→ **Task statement**: Would you repeat exactly the part of the listing below that runs from the line containing "Instruction: Open Exterior" down to the line containing "Task: Open the Products menu", inclusive, and nothing else?

→ **Entries provided**:
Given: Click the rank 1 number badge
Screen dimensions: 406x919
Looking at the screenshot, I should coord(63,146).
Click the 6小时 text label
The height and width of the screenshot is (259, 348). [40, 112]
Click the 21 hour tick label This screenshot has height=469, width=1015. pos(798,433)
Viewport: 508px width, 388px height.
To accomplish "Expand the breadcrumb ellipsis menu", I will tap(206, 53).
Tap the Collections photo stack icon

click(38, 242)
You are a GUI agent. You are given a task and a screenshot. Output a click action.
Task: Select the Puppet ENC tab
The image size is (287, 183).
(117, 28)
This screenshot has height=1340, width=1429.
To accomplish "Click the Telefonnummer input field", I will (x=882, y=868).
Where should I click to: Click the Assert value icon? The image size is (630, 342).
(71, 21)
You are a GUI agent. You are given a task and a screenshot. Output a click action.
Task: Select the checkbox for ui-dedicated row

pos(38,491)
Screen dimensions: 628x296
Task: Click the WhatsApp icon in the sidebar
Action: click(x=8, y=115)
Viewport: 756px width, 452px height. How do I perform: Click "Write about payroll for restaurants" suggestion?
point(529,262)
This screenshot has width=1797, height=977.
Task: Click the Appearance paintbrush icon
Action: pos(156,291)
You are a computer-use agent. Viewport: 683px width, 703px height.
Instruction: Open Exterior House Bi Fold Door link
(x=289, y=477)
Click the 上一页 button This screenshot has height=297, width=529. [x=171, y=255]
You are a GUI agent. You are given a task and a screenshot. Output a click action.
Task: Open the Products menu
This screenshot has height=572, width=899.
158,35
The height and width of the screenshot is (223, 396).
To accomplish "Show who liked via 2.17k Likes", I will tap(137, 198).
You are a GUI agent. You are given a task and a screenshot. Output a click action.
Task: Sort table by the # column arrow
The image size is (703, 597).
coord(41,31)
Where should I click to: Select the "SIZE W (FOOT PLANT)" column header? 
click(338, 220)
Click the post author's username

→ **Solved problem**:
Instruction: Open Exterior House Bi Fold Door link
(x=289, y=477)
Click the 上一页 button This screenshot has height=297, width=529. [x=171, y=255]
You are a GUI agent. You are given a task and a screenshot. Output a click action.
Task: Open the Products menu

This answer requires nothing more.